After triggering a re-fetch from the web UI, Fleet Desktop shouldn't restart.

💥  Actual behavior

As seen in the GIF below, as soon as the refetch is completed, the system tray disappears (and appears back again after a few seconds)

2022-07-08 11 30 58

This seems to be happening because osqueryd runs out of memory, as /var/log/orbit/orbit.stderr.log contains:

W0708 11:46:23.758304 1800450048 watcher.cpp:397] osqueryd worker (33720) stopping: Memory limits exceeded: 262242304
2022-07-08T11:46:25-03:00 ERR unexpected exit error="deregistering extension: Connection not open"
2022-07-08T11:46:26-03:00 INF 2022-07-08T11:46:26-03:00 INF 2022-07-08T11:46:26-03:00 INF 2022-07-08T11:46:27-03:00 INF opening path="/opt/orbit/bin/desktop/macos/edge/Fleet Desktop.app"

roperzh avatar Jul 08 '22 13:07 roperzh

Wasn't able to reproduce on my end.

Please check orbit logs: /var/log/orbit/orbit.stderr.log.

lucasmrod avatar Jul 08 '22 14:07 lucasmrod

sorry, I created the issue in a rush.
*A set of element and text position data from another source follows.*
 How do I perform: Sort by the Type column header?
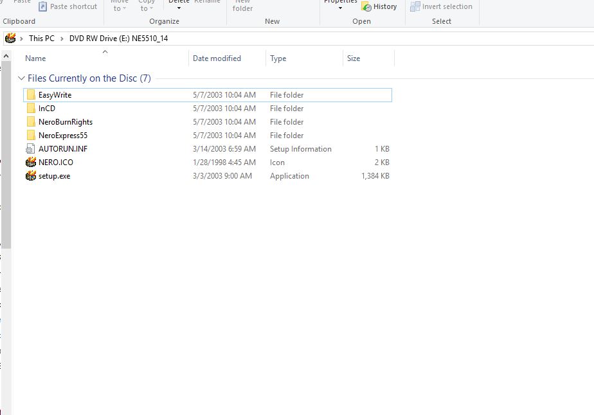point(278,58)
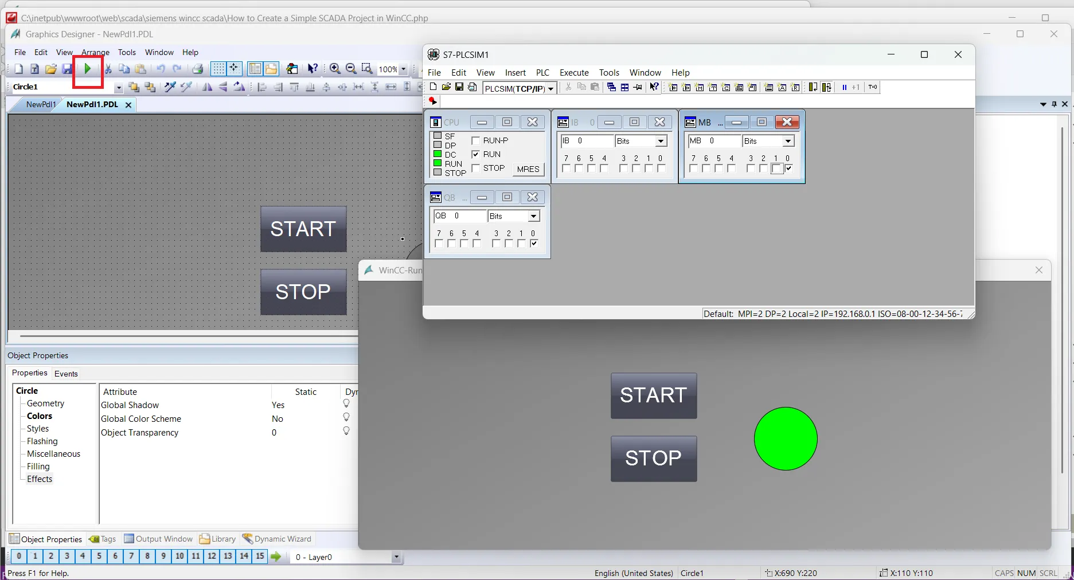Open the Bits format dropdown in IB window
Image resolution: width=1074 pixels, height=580 pixels.
[660, 140]
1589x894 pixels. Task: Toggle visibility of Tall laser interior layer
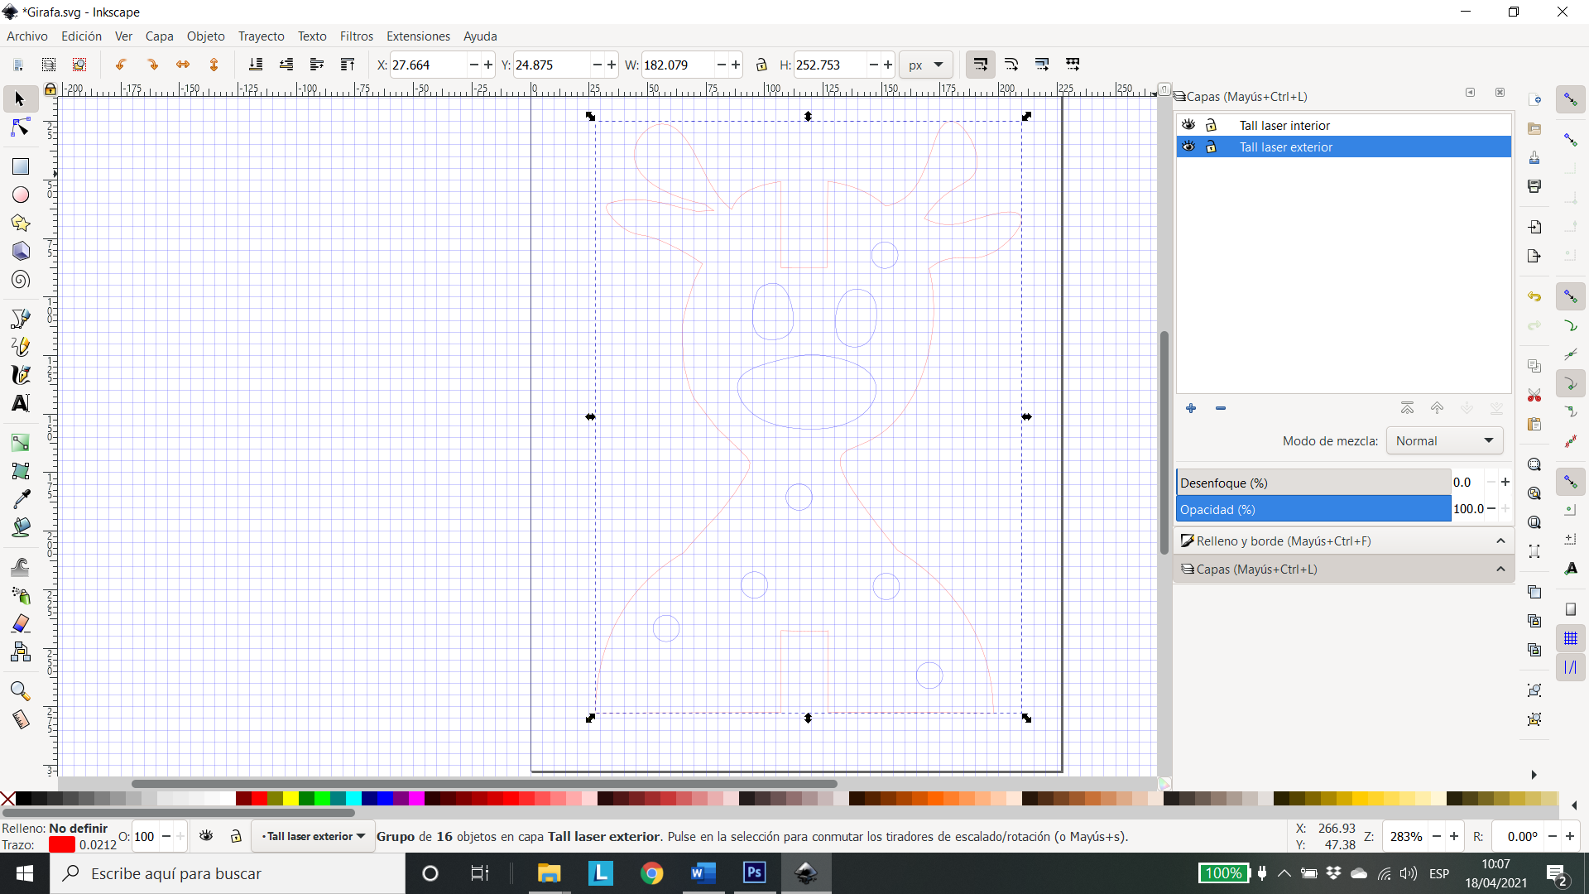(1188, 124)
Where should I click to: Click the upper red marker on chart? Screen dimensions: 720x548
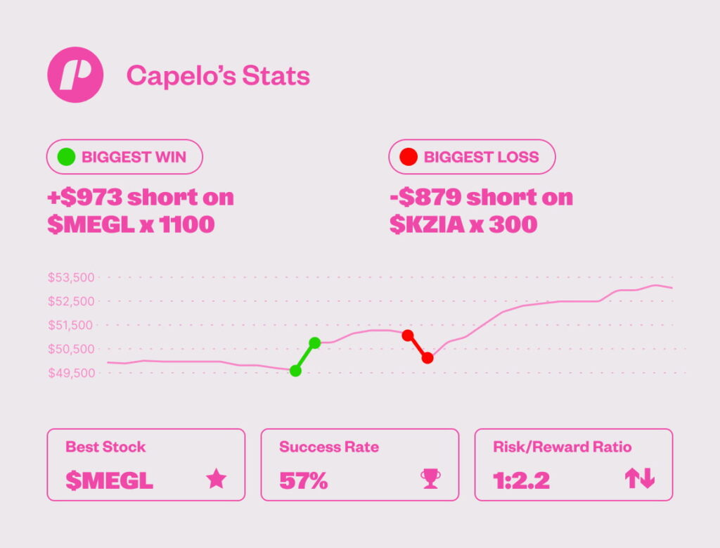pyautogui.click(x=408, y=336)
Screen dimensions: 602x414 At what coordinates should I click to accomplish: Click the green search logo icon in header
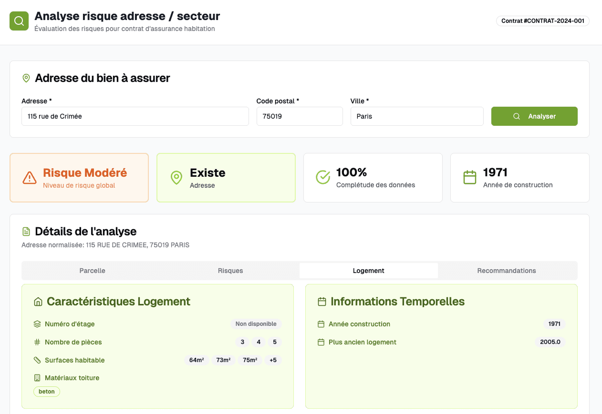click(19, 21)
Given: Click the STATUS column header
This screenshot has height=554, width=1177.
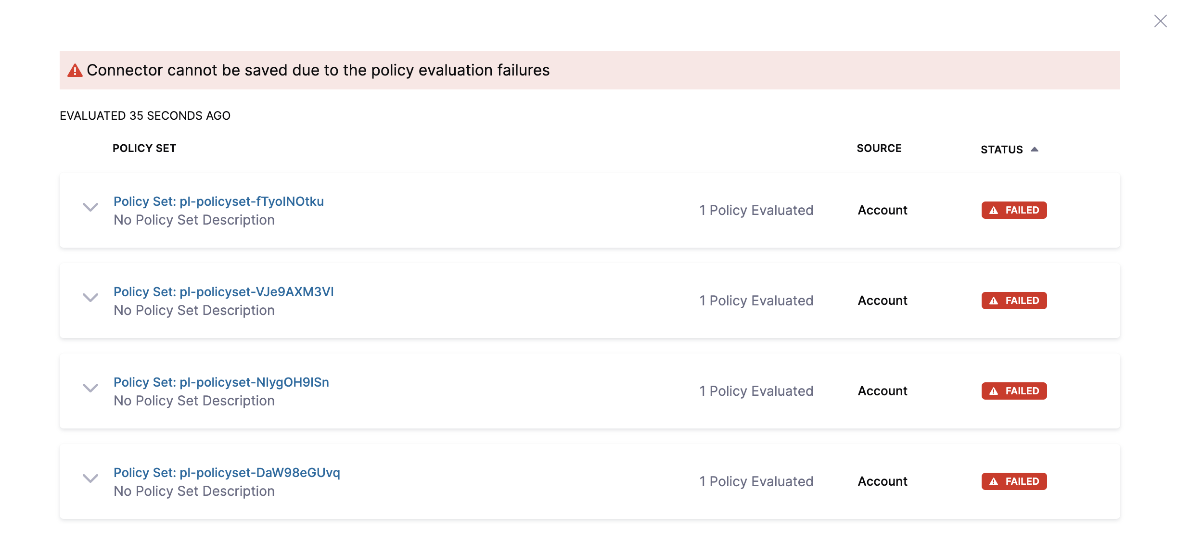Looking at the screenshot, I should point(1001,150).
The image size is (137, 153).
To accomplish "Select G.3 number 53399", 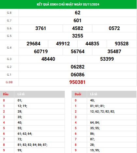I will (x=107, y=59).
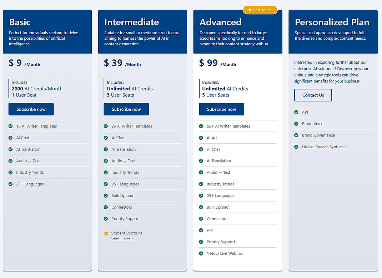Click the checkmark beside API in Personalized Plan
382x278 pixels.
point(296,112)
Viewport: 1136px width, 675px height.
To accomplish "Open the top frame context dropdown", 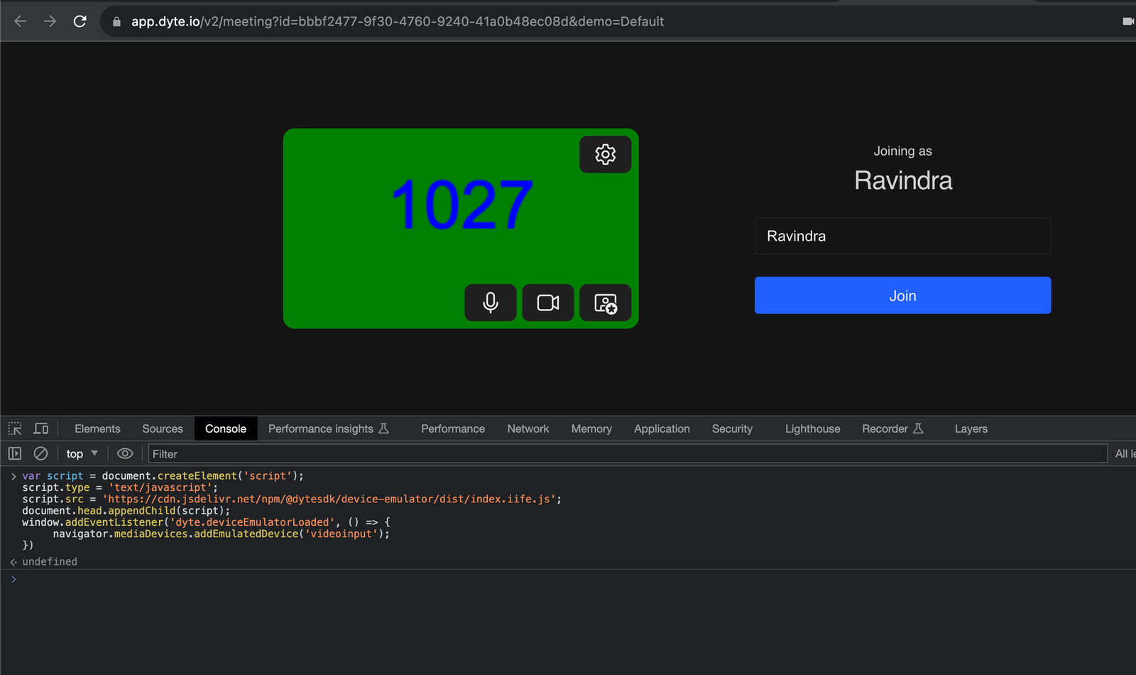I will click(x=80, y=453).
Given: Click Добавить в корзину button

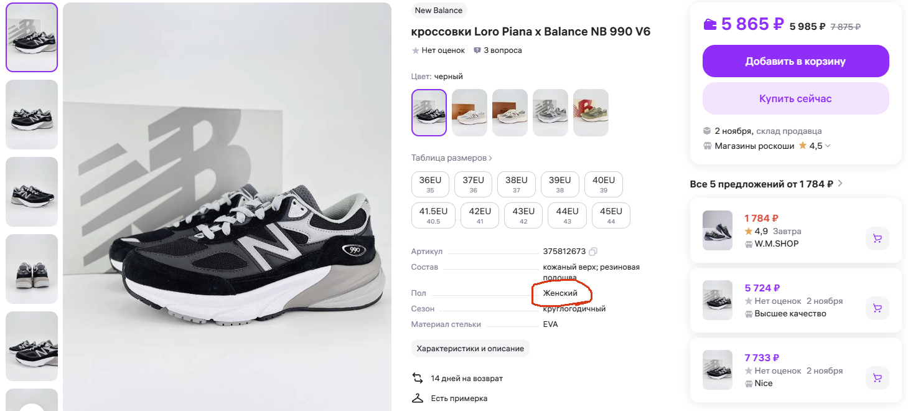Looking at the screenshot, I should pos(795,61).
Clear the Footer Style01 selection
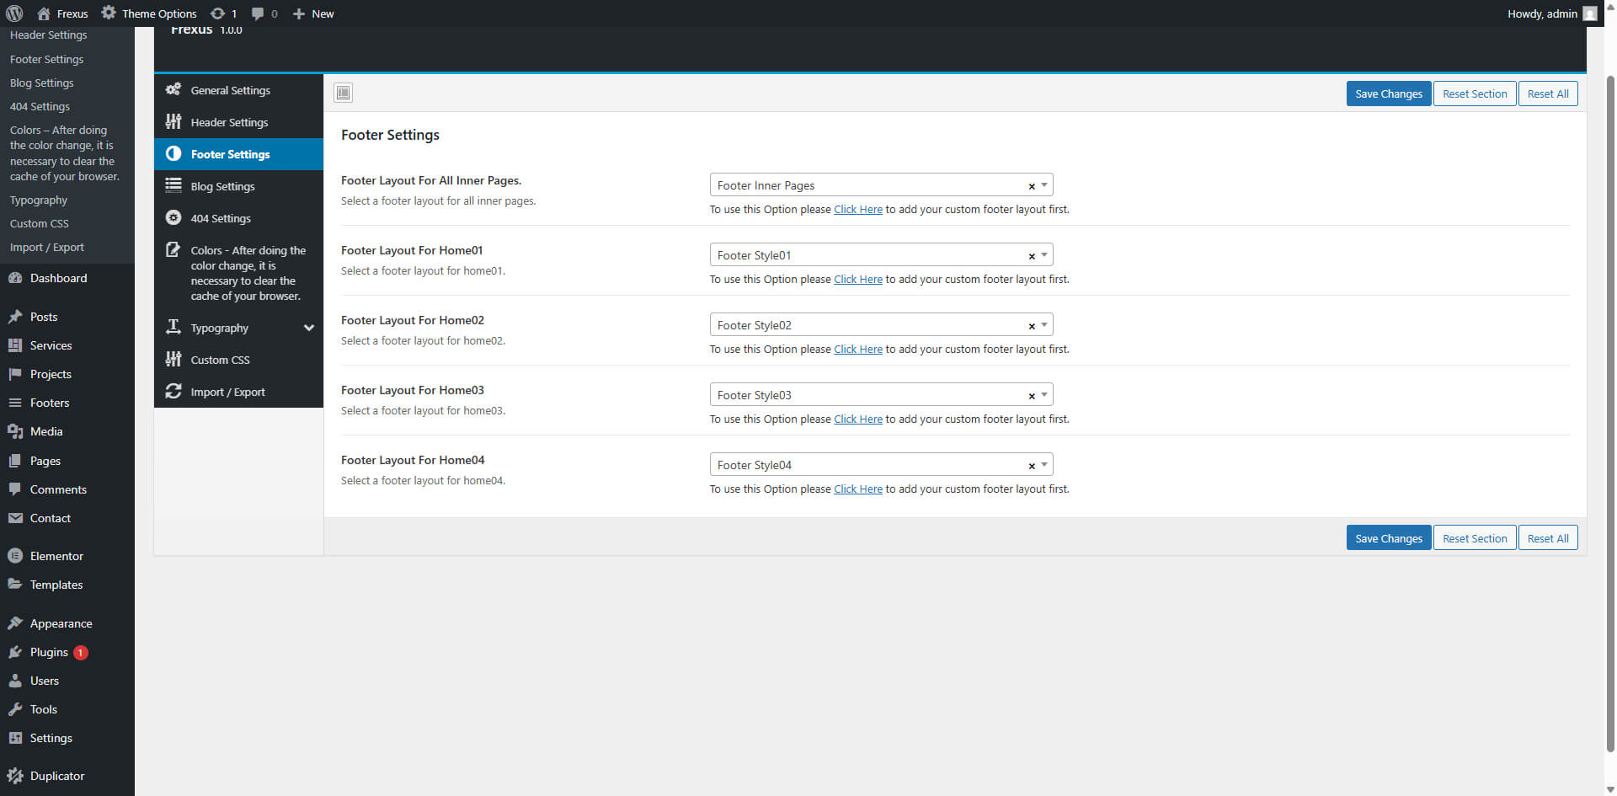 click(x=1031, y=256)

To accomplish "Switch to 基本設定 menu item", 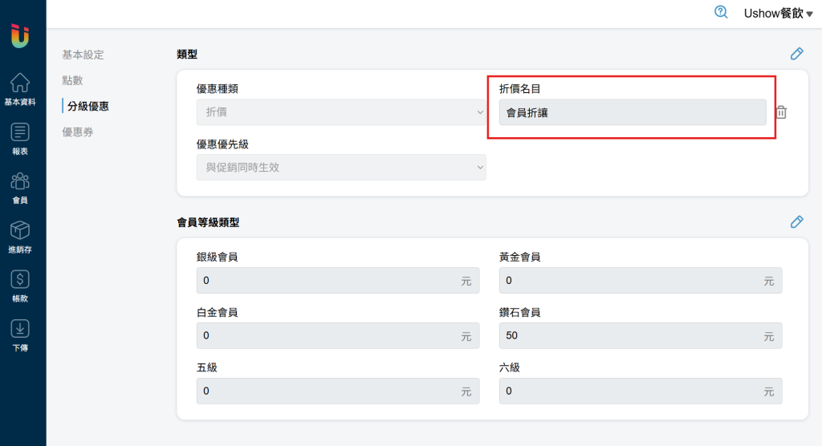I will (x=83, y=55).
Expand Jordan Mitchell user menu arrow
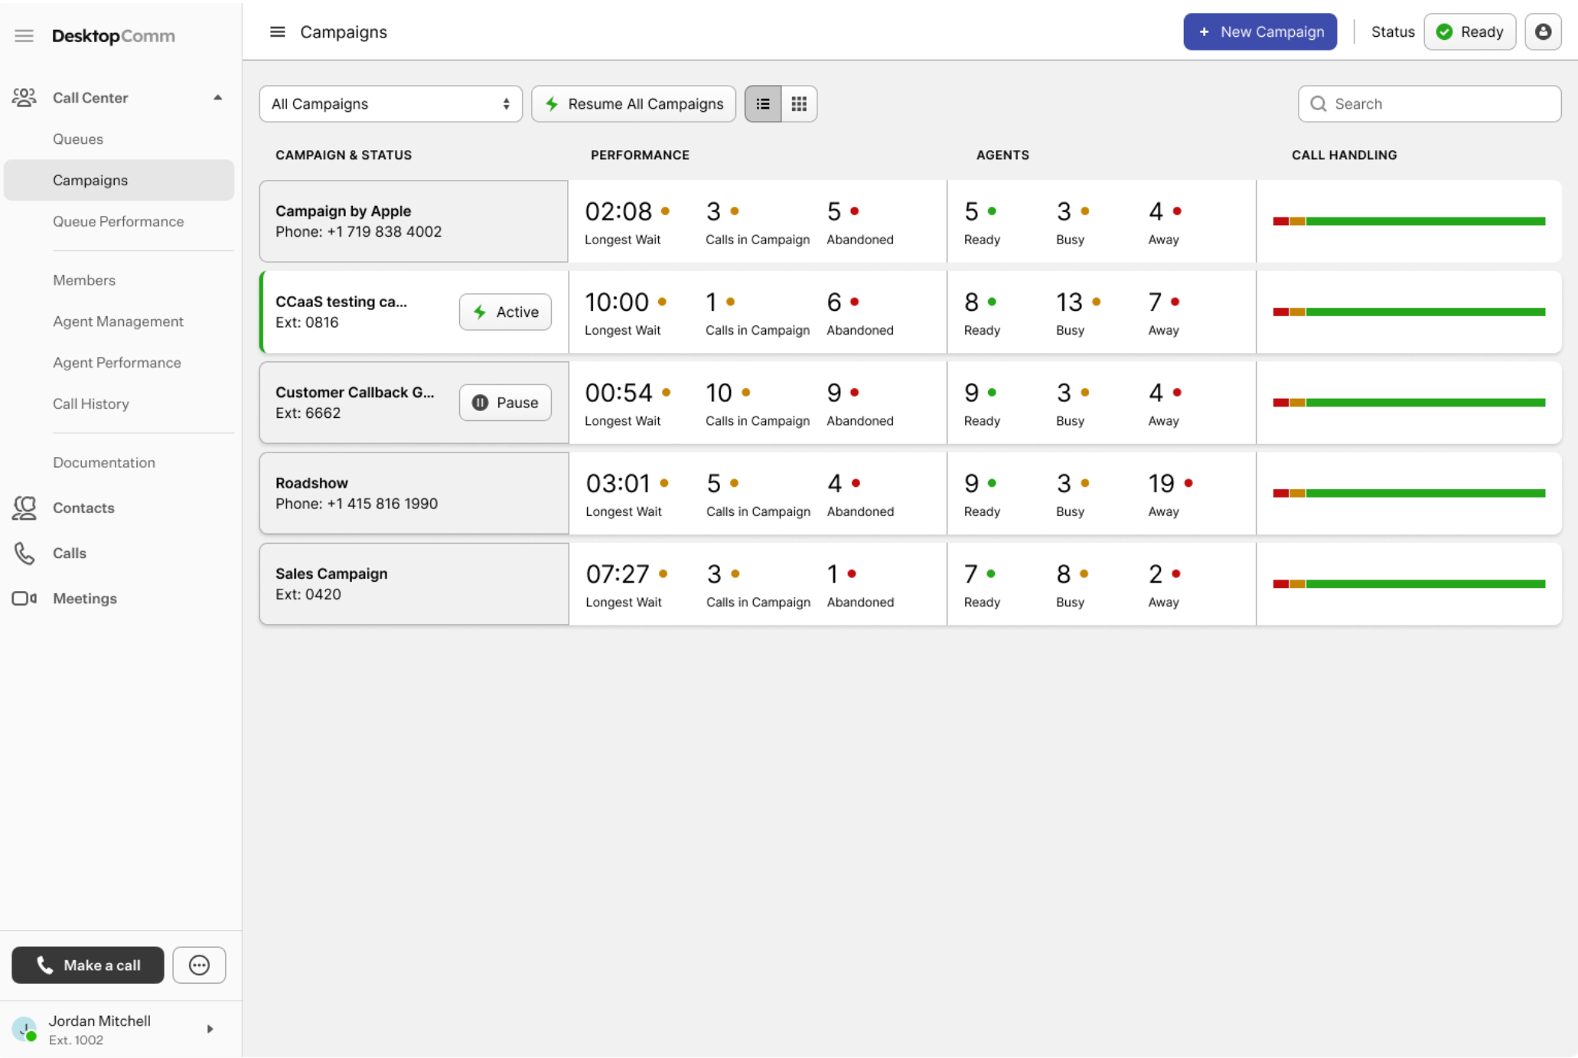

I re-fetched again and pasted the relevant portion of the logs in the issue description. Seems like osqueryd runs out of memory (we might have solved this recently)

roperzh avatar Jul 08 '22 14:07 roperzh

W0708 11:46:23.758304 1800450048 watcher.cpp:397] osqueryd worker (33720) stopping: Memory limits exceeded: 262242304

Curious as to which query might be causing that... (Hopefully https://github.com/osquery/osquery/issues/7658 will help :)

lucasmrod avatar Jul 08 '22 15:07 lucasmrod

@roperzh Do you have a reliable way to reproduce this issue? I have not been able to reproduce it locally. Is this something that needs more investigation before fixing?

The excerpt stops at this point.